* **What you are asked to do**
When you reproduce the listing below, keep every entry exactly as written.

* **Records provided**
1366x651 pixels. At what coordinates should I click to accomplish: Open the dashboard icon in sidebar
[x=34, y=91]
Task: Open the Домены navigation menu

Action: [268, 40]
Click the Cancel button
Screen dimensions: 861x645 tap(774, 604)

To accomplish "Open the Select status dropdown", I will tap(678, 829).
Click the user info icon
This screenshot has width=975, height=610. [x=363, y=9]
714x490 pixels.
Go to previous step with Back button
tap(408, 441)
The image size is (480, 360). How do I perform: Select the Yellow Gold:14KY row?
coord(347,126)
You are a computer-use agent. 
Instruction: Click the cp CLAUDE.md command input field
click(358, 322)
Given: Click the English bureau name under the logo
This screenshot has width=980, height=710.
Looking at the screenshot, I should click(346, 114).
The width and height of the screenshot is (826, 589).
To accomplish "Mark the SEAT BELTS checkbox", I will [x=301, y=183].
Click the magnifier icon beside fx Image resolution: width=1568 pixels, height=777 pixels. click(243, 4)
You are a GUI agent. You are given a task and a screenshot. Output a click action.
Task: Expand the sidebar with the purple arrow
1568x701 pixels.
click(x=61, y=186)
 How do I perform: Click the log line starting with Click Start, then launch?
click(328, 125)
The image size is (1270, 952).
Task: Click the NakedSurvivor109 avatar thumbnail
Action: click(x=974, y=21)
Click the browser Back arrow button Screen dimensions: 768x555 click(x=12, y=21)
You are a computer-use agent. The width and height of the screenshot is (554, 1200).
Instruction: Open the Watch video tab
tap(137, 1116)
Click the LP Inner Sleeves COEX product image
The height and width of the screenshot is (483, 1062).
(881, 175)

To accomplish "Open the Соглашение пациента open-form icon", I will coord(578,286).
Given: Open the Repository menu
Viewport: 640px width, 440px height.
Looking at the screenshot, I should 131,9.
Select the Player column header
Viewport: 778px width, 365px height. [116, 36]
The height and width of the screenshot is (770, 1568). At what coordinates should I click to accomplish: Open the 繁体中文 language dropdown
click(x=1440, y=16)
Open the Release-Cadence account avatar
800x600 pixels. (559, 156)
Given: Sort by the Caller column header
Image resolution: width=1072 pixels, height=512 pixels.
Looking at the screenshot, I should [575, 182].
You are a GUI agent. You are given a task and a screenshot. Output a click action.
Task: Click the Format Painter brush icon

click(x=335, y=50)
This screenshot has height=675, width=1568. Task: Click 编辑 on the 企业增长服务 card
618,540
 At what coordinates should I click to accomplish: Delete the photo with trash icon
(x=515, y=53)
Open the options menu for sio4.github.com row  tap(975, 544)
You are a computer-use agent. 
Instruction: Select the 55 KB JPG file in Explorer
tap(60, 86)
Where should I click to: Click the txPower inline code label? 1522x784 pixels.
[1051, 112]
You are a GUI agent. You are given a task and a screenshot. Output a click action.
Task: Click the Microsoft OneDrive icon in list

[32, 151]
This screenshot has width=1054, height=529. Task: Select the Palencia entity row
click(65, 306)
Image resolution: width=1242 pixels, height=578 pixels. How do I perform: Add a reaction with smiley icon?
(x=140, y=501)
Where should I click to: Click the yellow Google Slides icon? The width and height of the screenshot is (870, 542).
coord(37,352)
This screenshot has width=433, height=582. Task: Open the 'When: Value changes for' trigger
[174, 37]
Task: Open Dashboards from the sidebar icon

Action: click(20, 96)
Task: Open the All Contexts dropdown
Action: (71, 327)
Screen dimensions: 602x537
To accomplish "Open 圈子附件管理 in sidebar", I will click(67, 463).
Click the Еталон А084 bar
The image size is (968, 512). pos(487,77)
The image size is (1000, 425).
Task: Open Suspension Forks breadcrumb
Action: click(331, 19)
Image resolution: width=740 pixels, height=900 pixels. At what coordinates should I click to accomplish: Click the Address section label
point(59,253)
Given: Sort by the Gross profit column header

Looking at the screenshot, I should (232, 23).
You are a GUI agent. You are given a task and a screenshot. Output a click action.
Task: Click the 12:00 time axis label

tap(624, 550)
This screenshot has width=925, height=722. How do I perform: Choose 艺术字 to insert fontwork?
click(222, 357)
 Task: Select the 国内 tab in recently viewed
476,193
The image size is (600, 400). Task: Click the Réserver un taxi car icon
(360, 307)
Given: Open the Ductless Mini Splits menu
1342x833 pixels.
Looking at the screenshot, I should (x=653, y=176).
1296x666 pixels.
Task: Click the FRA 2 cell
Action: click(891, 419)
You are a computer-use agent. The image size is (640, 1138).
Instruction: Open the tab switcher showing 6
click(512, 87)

* **Solution to the exercise**
1366x651 pixels. At what coordinates should I click to accomplish: Open the dashboard icon in sidebar
[x=34, y=91]
Task: Open the Домены navigation menu

Action: [268, 40]
Click the Cancel button
Screen dimensions: 861x645 tap(774, 604)

To accomplish "Open the Select status dropdown", I will tap(678, 829).
Click the user info icon
This screenshot has width=975, height=610. [x=363, y=9]
714x490 pixels.
Go to previous step with Back button
tap(408, 441)
The image size is (480, 360). How do I perform: Select the Yellow Gold:14KY row?
coord(347,126)
You are a computer-use agent. 
Instruction: Click the cp CLAUDE.md command input field
click(358, 322)
Given: Click the English bureau name under the logo
This screenshot has width=980, height=710.
Looking at the screenshot, I should click(346, 114).
The width and height of the screenshot is (826, 589).
To accomplish "Mark the SEAT BELTS checkbox", I will [x=301, y=183].
Click the magnifier icon beside fx Image resolution: width=1568 pixels, height=777 pixels. click(243, 4)
You are a GUI agent. You are given a task and a screenshot. Output a click action.
Task: Expand the sidebar with the purple arrow
1568x701 pixels.
click(x=61, y=186)
 How do I perform: Click the log line starting with Click Start, then launch?
click(328, 125)
The image size is (1270, 952).
Task: Click the NakedSurvivor109 avatar thumbnail
Action: click(x=974, y=21)
Click the browser Back arrow button Screen dimensions: 768x555 click(x=12, y=21)
You are a computer-use agent. The width and height of the screenshot is (554, 1200).
Instruction: Open the Watch video tab
tap(137, 1116)
Click the LP Inner Sleeves COEX product image
The height and width of the screenshot is (483, 1062).
(881, 175)

To accomplish "Open the Соглашение пациента open-form icon", I will coord(578,286).
Given: Open the Repository menu
Viewport: 640px width, 440px height.
Looking at the screenshot, I should 131,9.
Select the Player column header
Viewport: 778px width, 365px height. [116, 36]
The height and width of the screenshot is (770, 1568). At what coordinates should I click to accomplish: Open the 繁体中文 language dropdown
click(x=1440, y=16)
Open the Release-Cadence account avatar
800x600 pixels. (559, 156)
Given: Sort by the Caller column header
Image resolution: width=1072 pixels, height=512 pixels.
Looking at the screenshot, I should [575, 182].
You are a GUI agent. You are given a task and a screenshot. Output a click action.
Task: Click the Format Painter brush icon

click(x=335, y=50)
This screenshot has height=675, width=1568. Task: Click 编辑 on the 企业增长服务 card
618,540
 At what coordinates should I click to accomplish: Delete the photo with trash icon
(x=515, y=53)
Open the options menu for sio4.github.com row  tap(975, 544)
You are a computer-use agent. 
Instruction: Select the 55 KB JPG file in Explorer
tap(60, 86)
Where should I click to: Click the txPower inline code label? 1522x784 pixels.
[1051, 112]
You are a GUI agent. You are given a task and a screenshot. Output a click action.
Task: Click the Microsoft OneDrive icon in list

[32, 151]
This screenshot has width=1054, height=529. Task: Select the Palencia entity row
click(65, 306)
Image resolution: width=1242 pixels, height=578 pixels. How do I perform: Add a reaction with smiley icon?
(x=140, y=501)
Where should I click to: Click the yellow Google Slides icon? The width and height of the screenshot is (870, 542).
coord(37,352)
This screenshot has width=433, height=582. Task: Open the 'When: Value changes for' trigger
[174, 37]
Task: Open Dashboards from the sidebar icon

Action: click(20, 96)
Task: Open the All Contexts dropdown
Action: (71, 327)
Screen dimensions: 602x537
To accomplish "Open 圈子附件管理 in sidebar", I will click(67, 463).
Click the Еталон А084 bar
The image size is (968, 512). pos(487,77)
The image size is (1000, 425).
Task: Open Suspension Forks breadcrumb
Action: click(331, 19)
Image resolution: width=740 pixels, height=900 pixels. At what coordinates should I click to accomplish: Click the Address section label
point(59,253)
Given: Sort by the Gross profit column header

Looking at the screenshot, I should (232, 23).
You are a GUI agent. You are given a task and a screenshot. Output a click action.
Task: Click the 12:00 time axis label

tap(624, 550)
This screenshot has width=925, height=722. How do I perform: Choose 艺术字 to insert fontwork?
click(222, 357)
 Task: Select the 国内 tab in recently viewed
476,193
The image size is (600, 400). Task: Click the Réserver un taxi car icon
(360, 307)
Given: Open the Ductless Mini Splits menu
1342x833 pixels.
Looking at the screenshot, I should (x=653, y=176).
1296x666 pixels.
Task: Click the FRA 2 cell
Action: click(891, 419)
You are a computer-use agent. The image size is (640, 1138).
Instruction: Open the tab switcher showing 6
click(512, 87)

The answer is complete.